How Does The Income Tax Act Determine Residential Status?

According to Section 6(1A) stipulations, if you are an Indian citizen earning more than 15 lakhs in India and not subject to tax in any other country due to domicile, then you will be considered a Resident.
#Income Tax Act #Residential Status
#Income Tax Act #Residential Status

In the realm of Income Tax, the residential status of a person holds significant weight in determining tax implications. The residential status of a person can be classified into three categories: 

  • Resident and Ordinarily Resident (ROR), 

  • Resident But Not Ordinarily Resident (RNOR),

  • Non-Resident (NR). 

Here’s how one can ascertain their residential status: 

Resident: A resident taxpayer is an individual who satisfies any of the following conditions: 

  • Resides in India for a minimum of 182 days in a year, or

  • Resided In India for at least 365 days in the preceding four years and for a minimum of 60 days in the current financial year. 

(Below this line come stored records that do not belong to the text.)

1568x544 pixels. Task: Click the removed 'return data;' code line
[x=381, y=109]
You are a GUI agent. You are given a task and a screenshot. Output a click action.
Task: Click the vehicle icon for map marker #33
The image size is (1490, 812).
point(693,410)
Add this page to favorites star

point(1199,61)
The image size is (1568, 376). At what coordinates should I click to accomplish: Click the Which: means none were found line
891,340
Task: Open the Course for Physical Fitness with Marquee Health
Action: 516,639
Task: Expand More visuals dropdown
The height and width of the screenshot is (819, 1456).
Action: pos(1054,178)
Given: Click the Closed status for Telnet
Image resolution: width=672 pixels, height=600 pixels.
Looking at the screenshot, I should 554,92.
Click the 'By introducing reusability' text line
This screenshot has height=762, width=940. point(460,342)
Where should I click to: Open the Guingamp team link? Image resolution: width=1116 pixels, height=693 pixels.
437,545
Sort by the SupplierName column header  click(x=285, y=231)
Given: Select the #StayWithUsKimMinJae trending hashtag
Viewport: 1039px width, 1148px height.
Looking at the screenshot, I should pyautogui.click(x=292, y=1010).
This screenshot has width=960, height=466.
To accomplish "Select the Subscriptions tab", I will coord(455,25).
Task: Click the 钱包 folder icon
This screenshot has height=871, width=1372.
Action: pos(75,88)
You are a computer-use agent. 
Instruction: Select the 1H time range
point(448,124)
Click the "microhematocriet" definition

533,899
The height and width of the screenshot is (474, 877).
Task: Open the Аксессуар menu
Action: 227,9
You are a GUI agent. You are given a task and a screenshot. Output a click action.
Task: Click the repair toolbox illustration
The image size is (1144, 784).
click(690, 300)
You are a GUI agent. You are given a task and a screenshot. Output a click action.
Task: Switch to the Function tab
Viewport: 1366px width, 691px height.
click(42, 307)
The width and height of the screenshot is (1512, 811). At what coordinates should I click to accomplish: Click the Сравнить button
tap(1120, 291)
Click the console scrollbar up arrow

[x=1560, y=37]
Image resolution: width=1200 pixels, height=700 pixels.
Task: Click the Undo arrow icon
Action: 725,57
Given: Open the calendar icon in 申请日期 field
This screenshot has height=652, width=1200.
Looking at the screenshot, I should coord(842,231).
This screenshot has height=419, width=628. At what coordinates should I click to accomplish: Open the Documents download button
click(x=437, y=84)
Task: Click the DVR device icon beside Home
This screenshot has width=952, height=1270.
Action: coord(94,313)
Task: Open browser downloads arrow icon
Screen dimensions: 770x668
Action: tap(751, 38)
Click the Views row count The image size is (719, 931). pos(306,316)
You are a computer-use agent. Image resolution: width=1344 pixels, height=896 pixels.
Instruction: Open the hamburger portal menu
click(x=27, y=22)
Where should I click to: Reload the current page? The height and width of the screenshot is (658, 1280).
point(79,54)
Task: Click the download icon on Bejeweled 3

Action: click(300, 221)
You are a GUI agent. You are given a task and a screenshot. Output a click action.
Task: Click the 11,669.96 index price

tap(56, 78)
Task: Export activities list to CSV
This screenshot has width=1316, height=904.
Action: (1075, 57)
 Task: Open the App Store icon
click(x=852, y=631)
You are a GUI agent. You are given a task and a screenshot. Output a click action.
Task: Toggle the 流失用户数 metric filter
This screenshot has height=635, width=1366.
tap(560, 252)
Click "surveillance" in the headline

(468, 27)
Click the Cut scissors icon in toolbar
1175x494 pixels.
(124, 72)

Resident And Ordinarily Resident And Resident But Not Ordinarily Resident (RNOR): These are two more classifications under the resident status. Apart from the fundamental conditions, if both conditions are fulfilled, the individual will be classified as ROR: 

They have lived in India for at least two out of the immediate 10 previous years. 

  • They have lived in India for at least 730 days in the immediate seven previous years. 

Non-Resident: An individual who does not satisfy the basic conditions for residence is categorized as a non-resident. 

Specific Exemptions To The Basic Criteria Utilized In Determining An Individual’s Residential Status: 

“If an individual, whether an Indian citizen or a person of Indian origin, visits India and earns income from Indian sources (excluding income earned outside India), and if that income exceeds Rs. 15 lakhs in the relevant previous year, they will be categorized as a Resident but Not Ordinarily Resident provided the following conditions are met: the individual stays in India for a minimum of 120 days during the relevant previous year. The individual stays in India for 365 days or more during the four preceding years, commencing from April 1, 2021,” Avinash Polepally, senior director, ClearTax said. 

Starting from April 1, 2021, if an individual is a citizen of India and their total income, excluding income from foreign sources, surpasses Rs 15 lakh during the previous year, and they are not obligated to pay taxes in any other country, they will be considered a Resident in India for that particular previous year. If such an individual does not meet the primary criterion, then they will attain, Resident but not ordinarily resident status.